» Task prompt
Repeat verbatim, and only, the lines of the data below, beginning at the line that contains "Image resolution: width=1115" and stopping after the line that contains "Given: Follow the Jagiellonia Białystok link".

» Exercise data
-- Opening Marker --

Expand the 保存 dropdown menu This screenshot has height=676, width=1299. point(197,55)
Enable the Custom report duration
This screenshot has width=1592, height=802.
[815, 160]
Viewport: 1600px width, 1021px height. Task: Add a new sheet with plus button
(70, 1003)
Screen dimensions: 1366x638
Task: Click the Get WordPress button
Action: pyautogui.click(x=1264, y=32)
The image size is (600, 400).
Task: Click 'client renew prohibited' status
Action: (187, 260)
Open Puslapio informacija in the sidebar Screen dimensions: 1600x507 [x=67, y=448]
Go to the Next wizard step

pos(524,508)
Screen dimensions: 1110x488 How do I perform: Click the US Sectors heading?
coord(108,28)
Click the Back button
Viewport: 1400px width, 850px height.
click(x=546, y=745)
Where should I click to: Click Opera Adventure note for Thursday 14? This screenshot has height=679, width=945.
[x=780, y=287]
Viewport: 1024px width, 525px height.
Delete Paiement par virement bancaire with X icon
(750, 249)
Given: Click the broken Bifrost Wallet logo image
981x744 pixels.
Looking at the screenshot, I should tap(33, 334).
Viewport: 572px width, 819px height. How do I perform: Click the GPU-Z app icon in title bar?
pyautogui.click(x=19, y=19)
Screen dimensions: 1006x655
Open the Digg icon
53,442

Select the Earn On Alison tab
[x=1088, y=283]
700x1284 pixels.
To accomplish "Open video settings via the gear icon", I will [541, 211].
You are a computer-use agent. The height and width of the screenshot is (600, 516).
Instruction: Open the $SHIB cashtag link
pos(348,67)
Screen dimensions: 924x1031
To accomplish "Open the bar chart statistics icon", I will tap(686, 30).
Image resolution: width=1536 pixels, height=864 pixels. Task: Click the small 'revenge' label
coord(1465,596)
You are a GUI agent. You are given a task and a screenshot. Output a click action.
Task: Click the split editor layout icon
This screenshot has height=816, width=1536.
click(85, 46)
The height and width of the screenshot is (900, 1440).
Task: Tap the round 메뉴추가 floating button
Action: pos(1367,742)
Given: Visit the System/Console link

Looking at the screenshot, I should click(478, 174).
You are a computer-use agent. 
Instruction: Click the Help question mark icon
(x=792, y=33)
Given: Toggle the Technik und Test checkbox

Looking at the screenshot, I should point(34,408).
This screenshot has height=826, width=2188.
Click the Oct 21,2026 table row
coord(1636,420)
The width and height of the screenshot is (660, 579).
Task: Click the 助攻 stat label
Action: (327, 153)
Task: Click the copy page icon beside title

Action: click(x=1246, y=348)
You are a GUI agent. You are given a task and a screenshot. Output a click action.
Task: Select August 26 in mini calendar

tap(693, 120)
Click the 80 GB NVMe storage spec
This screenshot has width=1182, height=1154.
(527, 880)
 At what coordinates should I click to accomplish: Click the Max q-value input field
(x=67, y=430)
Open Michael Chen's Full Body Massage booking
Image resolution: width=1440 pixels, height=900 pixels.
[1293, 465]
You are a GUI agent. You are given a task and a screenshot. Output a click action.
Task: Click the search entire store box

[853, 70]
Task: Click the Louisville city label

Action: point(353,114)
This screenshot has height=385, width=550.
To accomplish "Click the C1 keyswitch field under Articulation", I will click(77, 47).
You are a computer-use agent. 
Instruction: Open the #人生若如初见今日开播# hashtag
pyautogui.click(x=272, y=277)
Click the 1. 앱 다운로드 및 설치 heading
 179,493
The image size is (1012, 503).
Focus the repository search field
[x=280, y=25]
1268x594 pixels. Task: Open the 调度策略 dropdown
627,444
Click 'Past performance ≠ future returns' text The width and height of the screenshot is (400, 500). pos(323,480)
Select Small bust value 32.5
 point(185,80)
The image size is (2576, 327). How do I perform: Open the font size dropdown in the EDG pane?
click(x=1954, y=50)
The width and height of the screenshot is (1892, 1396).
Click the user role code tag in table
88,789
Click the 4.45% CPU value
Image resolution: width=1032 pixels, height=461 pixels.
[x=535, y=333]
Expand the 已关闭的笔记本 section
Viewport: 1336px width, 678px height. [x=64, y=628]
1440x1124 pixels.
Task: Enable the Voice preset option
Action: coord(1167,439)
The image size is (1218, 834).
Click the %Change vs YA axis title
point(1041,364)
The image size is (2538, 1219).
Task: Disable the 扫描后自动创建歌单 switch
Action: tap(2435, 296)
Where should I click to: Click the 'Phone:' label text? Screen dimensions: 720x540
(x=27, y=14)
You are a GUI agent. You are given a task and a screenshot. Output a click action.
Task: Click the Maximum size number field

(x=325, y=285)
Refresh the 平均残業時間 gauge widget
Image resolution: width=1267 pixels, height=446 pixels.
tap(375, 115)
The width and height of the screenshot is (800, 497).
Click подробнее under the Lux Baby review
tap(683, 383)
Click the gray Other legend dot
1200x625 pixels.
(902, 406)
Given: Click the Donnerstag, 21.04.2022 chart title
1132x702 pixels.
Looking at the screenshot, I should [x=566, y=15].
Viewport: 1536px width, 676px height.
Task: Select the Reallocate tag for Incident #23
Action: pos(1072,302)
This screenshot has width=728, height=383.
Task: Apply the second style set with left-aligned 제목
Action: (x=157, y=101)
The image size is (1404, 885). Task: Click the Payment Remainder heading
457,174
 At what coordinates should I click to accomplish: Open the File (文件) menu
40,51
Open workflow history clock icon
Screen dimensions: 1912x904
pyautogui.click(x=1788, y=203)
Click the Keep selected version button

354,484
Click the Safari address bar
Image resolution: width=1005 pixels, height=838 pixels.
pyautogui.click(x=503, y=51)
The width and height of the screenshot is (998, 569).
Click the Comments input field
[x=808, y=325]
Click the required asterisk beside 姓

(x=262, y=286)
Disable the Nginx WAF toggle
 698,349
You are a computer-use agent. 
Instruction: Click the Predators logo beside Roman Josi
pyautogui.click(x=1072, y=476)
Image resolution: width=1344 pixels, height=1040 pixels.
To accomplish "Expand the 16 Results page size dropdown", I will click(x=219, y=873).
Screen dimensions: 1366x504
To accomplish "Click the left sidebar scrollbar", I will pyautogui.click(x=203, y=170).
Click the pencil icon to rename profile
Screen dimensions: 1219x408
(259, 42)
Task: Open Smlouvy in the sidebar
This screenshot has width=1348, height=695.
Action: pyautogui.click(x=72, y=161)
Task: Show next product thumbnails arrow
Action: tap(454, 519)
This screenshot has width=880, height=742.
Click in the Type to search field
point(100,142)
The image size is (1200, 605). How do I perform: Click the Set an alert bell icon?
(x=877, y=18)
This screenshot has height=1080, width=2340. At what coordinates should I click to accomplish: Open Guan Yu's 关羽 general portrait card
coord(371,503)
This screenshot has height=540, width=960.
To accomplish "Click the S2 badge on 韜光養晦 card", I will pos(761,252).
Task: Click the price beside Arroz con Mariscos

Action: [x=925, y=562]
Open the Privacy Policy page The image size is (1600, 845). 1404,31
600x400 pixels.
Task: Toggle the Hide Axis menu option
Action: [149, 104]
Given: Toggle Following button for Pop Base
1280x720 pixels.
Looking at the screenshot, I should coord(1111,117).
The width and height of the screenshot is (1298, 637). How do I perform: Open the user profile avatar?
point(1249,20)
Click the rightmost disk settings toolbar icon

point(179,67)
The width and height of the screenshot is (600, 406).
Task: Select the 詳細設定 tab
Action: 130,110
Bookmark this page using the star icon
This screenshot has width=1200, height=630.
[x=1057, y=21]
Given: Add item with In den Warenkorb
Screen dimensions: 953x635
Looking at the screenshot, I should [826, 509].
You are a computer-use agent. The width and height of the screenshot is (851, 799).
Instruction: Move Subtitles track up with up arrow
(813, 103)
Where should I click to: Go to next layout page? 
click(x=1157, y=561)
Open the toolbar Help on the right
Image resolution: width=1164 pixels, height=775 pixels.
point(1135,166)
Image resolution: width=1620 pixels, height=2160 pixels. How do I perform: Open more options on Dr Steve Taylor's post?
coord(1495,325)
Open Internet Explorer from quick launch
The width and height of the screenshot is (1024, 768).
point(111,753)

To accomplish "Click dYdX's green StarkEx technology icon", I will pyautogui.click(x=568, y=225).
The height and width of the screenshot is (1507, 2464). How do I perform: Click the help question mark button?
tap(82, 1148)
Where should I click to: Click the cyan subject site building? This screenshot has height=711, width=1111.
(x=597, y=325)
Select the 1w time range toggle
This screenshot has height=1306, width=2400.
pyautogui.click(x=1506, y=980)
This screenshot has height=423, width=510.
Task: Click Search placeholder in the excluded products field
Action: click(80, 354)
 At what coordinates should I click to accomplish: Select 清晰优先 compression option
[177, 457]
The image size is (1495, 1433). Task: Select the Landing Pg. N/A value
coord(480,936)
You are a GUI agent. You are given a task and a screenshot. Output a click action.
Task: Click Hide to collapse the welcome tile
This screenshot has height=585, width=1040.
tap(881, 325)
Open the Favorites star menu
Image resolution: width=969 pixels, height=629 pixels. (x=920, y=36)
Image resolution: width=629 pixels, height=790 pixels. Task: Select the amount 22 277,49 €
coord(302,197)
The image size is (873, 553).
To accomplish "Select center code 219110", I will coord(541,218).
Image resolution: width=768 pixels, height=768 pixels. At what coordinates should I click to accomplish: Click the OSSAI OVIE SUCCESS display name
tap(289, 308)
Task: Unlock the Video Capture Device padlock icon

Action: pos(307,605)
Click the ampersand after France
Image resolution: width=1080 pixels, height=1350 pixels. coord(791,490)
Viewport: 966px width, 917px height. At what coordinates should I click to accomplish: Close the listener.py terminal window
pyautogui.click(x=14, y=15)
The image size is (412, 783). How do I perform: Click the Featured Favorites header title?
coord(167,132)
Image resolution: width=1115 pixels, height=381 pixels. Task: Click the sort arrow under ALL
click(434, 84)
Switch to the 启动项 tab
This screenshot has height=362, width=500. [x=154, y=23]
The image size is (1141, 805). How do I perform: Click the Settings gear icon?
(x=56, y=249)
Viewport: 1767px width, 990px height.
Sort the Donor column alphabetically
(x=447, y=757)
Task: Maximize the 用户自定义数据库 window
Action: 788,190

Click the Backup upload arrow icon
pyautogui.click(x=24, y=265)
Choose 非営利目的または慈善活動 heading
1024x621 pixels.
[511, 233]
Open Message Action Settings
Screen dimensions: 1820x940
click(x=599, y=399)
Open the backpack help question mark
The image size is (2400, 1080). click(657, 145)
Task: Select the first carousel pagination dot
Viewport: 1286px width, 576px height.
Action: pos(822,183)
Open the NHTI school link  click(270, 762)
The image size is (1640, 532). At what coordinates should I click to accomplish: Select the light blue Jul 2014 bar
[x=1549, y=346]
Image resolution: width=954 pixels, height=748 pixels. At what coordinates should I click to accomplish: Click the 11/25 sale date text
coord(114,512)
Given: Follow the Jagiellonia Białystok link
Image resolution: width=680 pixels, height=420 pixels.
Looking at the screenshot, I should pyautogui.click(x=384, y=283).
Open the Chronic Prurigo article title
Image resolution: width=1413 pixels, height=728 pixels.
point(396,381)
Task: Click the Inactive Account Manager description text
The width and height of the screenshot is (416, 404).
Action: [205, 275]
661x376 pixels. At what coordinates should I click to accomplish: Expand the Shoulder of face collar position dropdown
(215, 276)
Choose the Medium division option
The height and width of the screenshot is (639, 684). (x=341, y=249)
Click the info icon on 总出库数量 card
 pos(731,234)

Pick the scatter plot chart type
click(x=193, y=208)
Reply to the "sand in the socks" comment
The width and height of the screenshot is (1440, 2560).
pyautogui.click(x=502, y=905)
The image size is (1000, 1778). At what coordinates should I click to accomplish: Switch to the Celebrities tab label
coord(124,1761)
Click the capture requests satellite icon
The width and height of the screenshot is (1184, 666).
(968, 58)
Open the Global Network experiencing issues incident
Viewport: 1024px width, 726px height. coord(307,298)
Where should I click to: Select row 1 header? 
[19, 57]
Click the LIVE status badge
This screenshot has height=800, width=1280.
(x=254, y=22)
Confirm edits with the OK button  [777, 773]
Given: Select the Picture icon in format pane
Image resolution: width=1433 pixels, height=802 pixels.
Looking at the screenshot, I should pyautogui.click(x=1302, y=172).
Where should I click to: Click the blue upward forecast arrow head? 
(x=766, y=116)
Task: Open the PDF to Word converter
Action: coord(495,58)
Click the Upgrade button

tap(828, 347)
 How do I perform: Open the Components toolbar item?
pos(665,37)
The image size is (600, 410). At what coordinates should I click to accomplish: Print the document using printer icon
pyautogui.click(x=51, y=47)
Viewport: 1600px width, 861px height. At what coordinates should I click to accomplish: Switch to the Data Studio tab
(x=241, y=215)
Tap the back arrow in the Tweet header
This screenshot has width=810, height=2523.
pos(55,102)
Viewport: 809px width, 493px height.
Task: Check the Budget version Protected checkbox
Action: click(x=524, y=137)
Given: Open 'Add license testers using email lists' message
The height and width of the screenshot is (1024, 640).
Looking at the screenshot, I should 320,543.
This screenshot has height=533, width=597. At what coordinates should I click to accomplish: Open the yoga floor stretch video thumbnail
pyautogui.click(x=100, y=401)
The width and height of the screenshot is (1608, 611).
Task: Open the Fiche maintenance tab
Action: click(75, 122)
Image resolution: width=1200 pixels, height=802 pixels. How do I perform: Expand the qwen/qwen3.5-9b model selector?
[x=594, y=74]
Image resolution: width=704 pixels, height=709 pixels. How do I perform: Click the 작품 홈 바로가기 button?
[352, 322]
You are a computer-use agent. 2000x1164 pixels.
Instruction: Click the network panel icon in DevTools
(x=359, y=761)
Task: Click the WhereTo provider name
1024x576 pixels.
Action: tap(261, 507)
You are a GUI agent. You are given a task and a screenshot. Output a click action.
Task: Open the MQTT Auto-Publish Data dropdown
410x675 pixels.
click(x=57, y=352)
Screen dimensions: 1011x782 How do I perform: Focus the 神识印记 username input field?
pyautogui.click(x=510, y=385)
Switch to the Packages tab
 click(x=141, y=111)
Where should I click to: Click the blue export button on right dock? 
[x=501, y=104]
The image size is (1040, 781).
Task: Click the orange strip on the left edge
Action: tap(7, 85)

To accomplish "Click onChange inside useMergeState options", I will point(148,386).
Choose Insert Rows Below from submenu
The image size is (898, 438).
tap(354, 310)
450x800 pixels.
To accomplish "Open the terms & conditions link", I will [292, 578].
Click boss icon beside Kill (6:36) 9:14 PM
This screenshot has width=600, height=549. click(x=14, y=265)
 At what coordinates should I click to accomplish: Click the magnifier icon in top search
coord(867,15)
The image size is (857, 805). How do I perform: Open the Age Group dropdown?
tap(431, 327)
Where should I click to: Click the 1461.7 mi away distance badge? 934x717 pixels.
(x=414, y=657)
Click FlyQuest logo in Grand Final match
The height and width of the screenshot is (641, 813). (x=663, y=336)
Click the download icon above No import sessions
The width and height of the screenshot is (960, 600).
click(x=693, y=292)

-- Closing Marker --

» Final answer
Image resolution: width=1115 pixels, height=381 pixels. Task: Click the sort arrow under ALL
click(434, 84)
Switch to the 启动项 tab
This screenshot has height=362, width=500. [x=154, y=23]
The image size is (1141, 805). How do I perform: Click the Settings gear icon?
(x=56, y=249)
Viewport: 1767px width, 990px height.
Sort the Donor column alphabetically
(x=447, y=757)
Task: Maximize the 用户自定义数据库 window
Action: 788,190

Click the Backup upload arrow icon
pyautogui.click(x=24, y=265)
Choose 非営利目的または慈善活動 heading
1024x621 pixels.
[511, 233]
Open Message Action Settings
Screen dimensions: 1820x940
click(x=599, y=399)
Open the backpack help question mark
The image size is (2400, 1080). click(657, 145)
Task: Select the first carousel pagination dot
Viewport: 1286px width, 576px height.
Action: pos(822,183)
Open the NHTI school link  click(270, 762)
The image size is (1640, 532). At what coordinates should I click to accomplish: Select the light blue Jul 2014 bar
[x=1549, y=346]
Image resolution: width=954 pixels, height=748 pixels. At what coordinates should I click to accomplish: Click the 11/25 sale date text
coord(114,512)
Given: Follow the Jagiellonia Białystok link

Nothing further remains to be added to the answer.